Even after the celebrations of Obama's historic triumph, achieved with nearly unanimous support from African Americans and the votes of tens of millions of progressives, a nagging question remained:
What would the Obama White House mean for racial progress in the United States?
Will the Obama presidency generate the kind of historic policies that emerged under Franklin Roosevelt and Lyndon Johnson to create greater racial equality, or will Obama's contribution be more symbolic, as Bill Clinton's was? Will having a black president make a difference, and if so, what kind of difference?

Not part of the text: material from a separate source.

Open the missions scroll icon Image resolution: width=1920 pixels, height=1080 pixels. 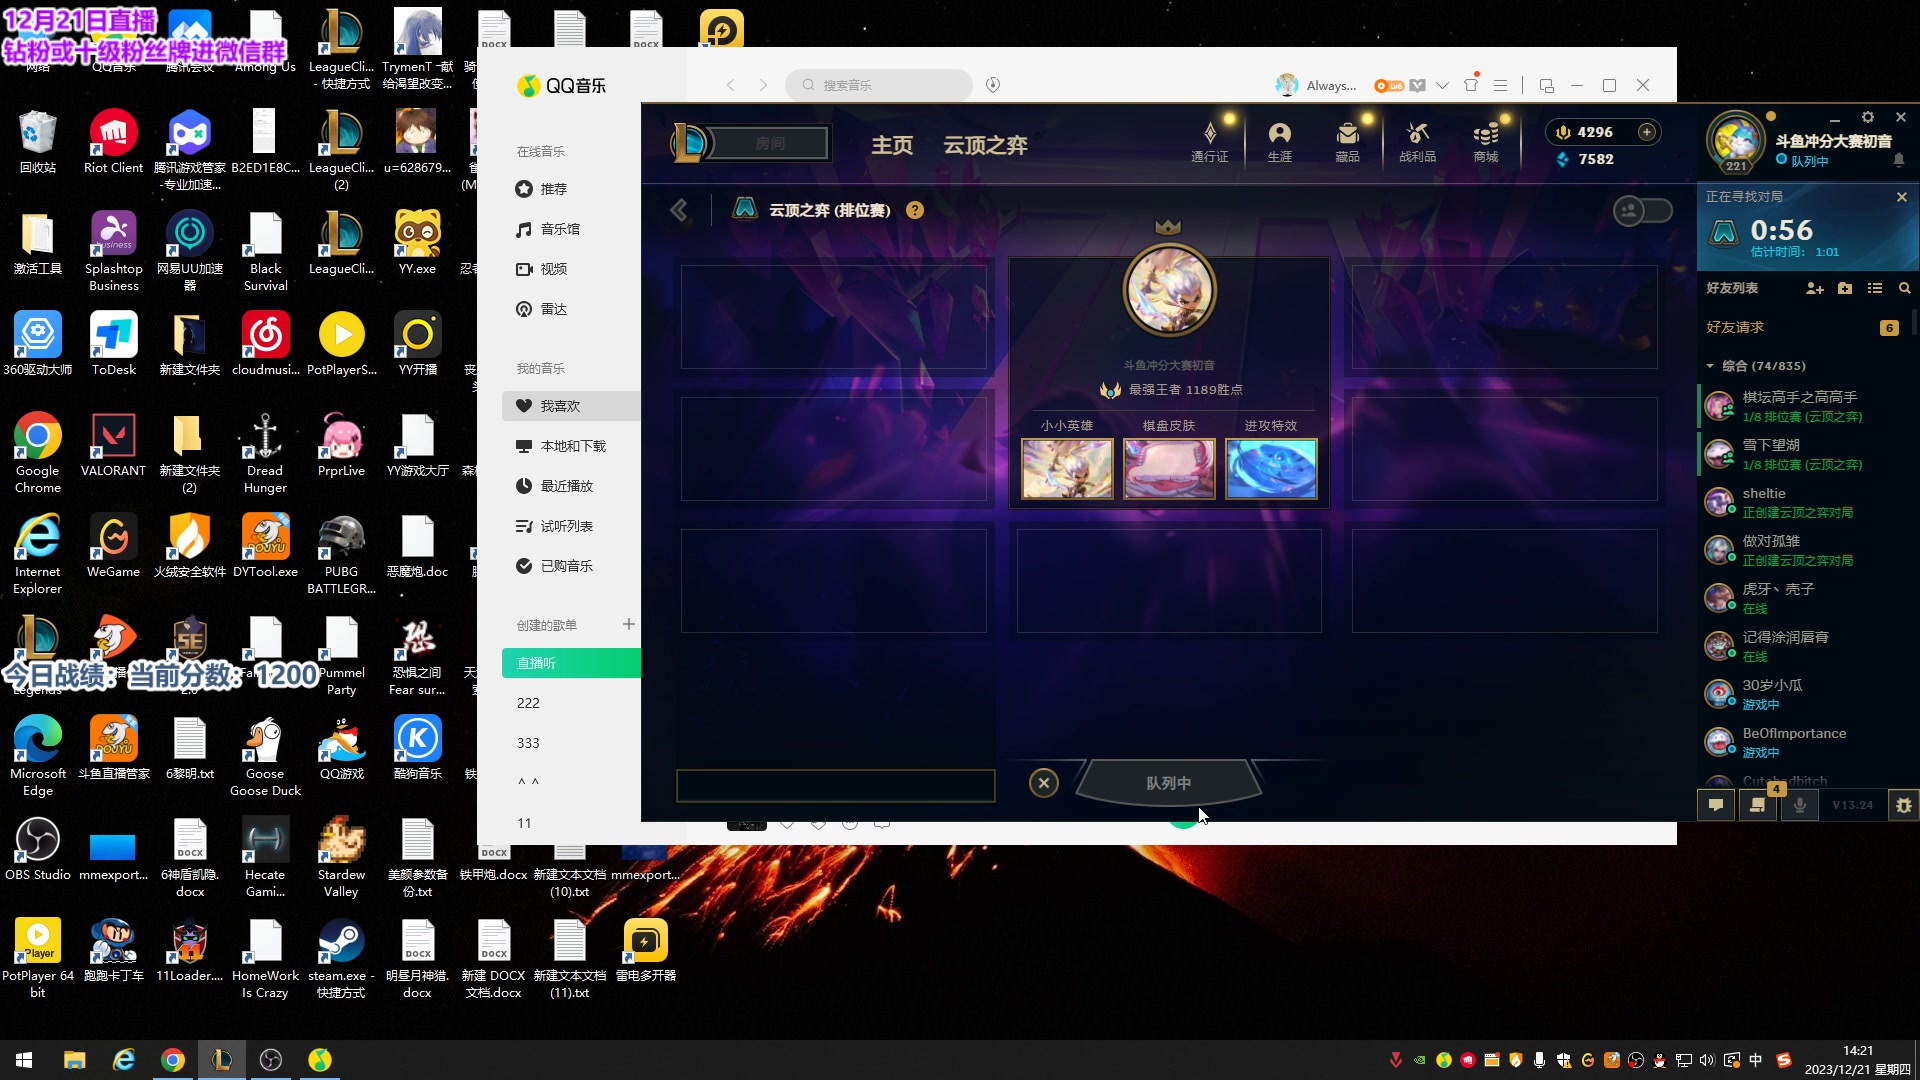coord(1757,805)
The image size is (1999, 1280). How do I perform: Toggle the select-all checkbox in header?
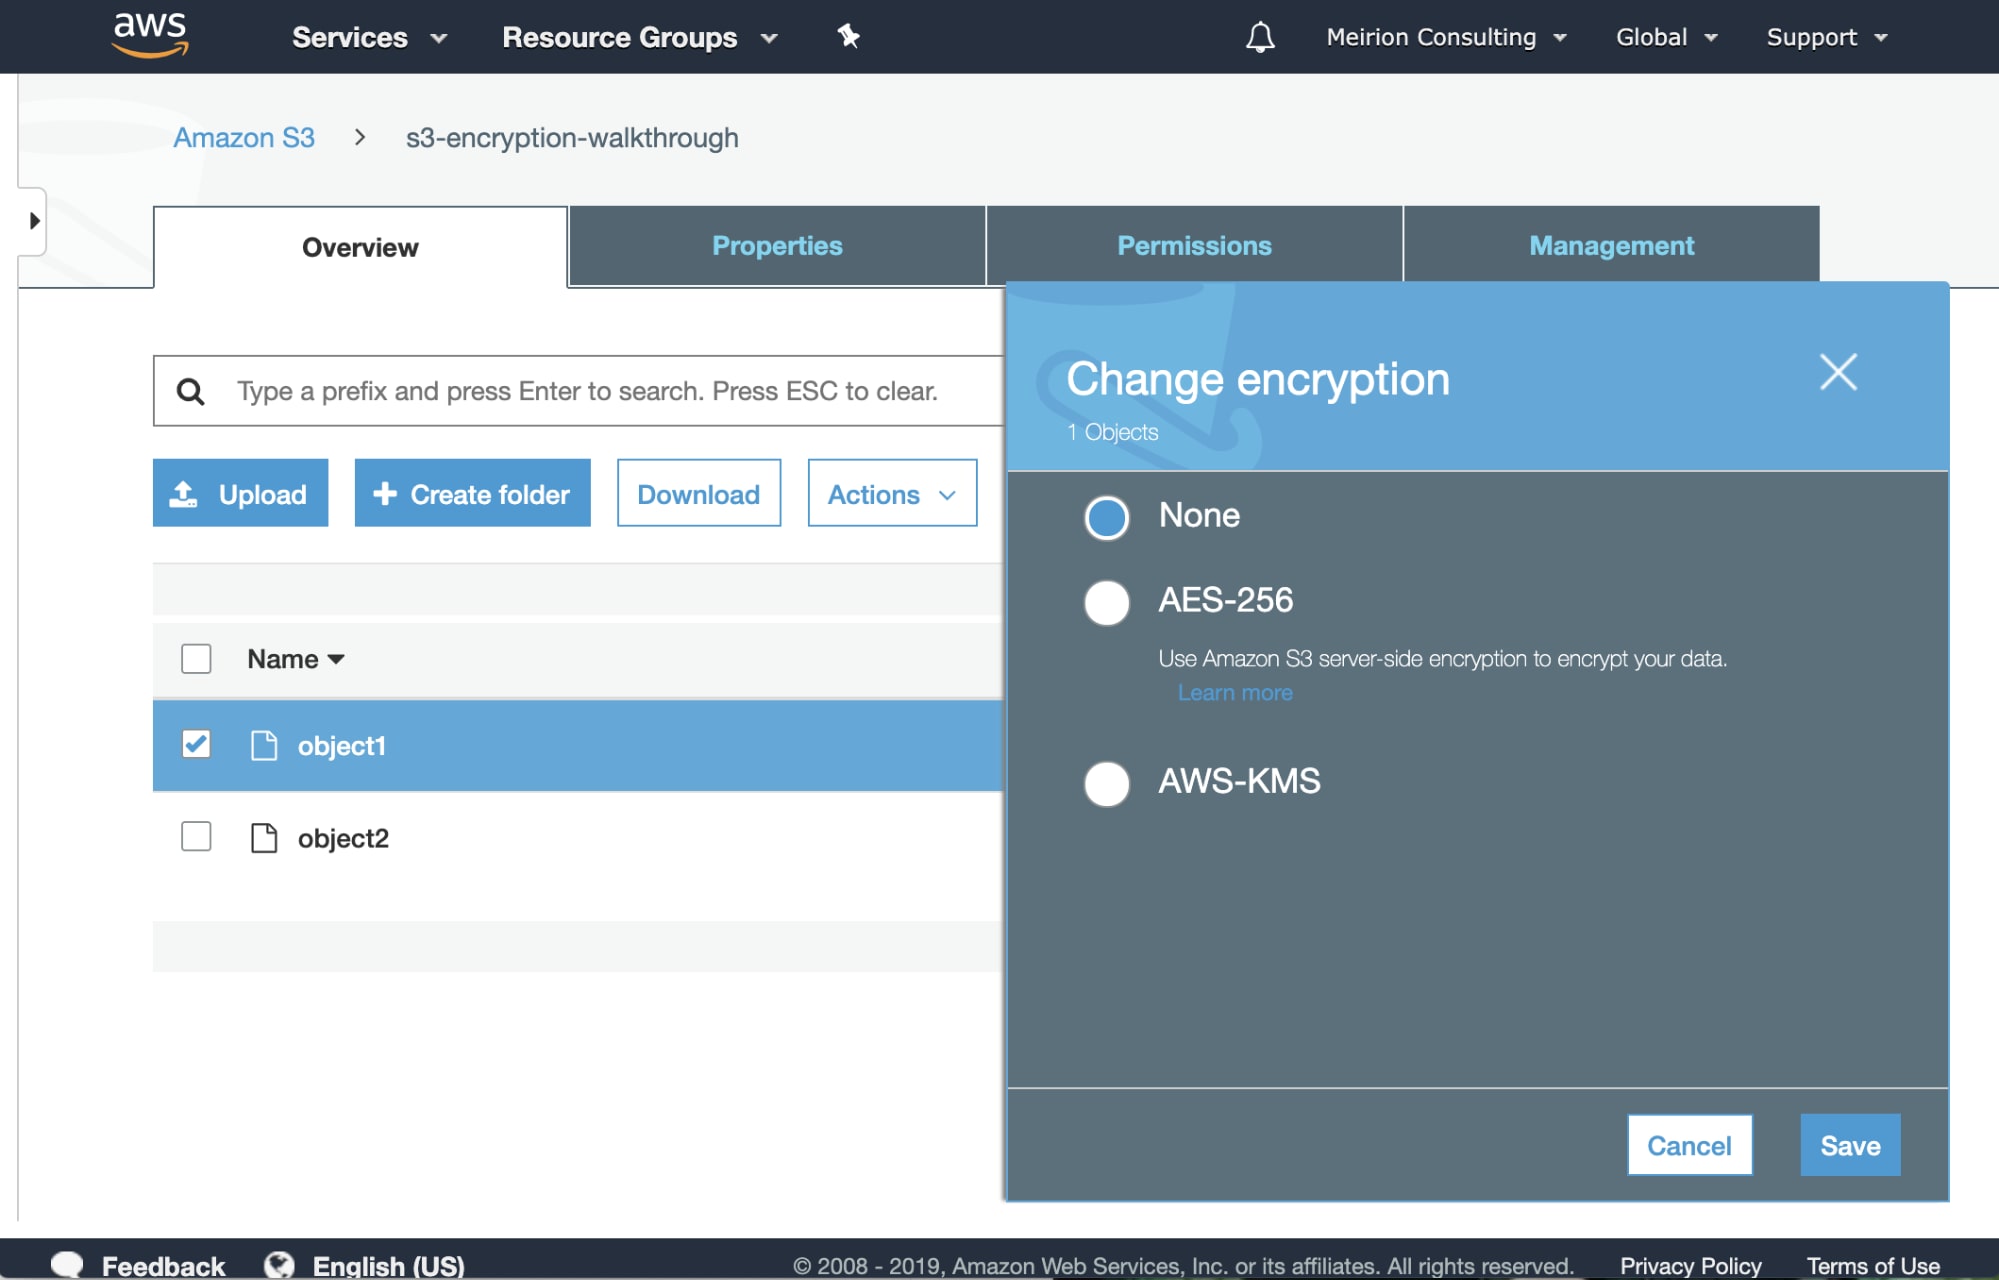(196, 659)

United States history has shown that opportunity for sustainable and qualitative social reform, including in the area of race relations, typically arises from a crisis leveraged by massive social and political organizing, i.e., a crisis that threatens the ability of those in power to maintain governability and control. Presidents, and political leaders in general, are captives of the period and circumstances they inherit. Elected leaders have the potential to advance a political and policy agenda, but only within the limits of the social and broader historical constraints of their times. The political status quo is stubborn and, within a system of checks and balances such as exists in the United States, rarely elastic enough to answer civil society's incessant
call for change. It is only under extraordinary conditions, such as when the efforts of ordinary citizens are focused on social movements whose demands threaten the elites with crisis, that massive and fundamental social transformation occurs. This trend is particularly pronounced throughout the history of race relations in the United States. In other words, whether Obama will have the opportunity for major advancements in the area of race relations and social equality will depend much more on the evolution of the political balance of forces, the state of the economy, the viability of political and social institutions, and the ideological atmosphere than simply his will (or lack thereof).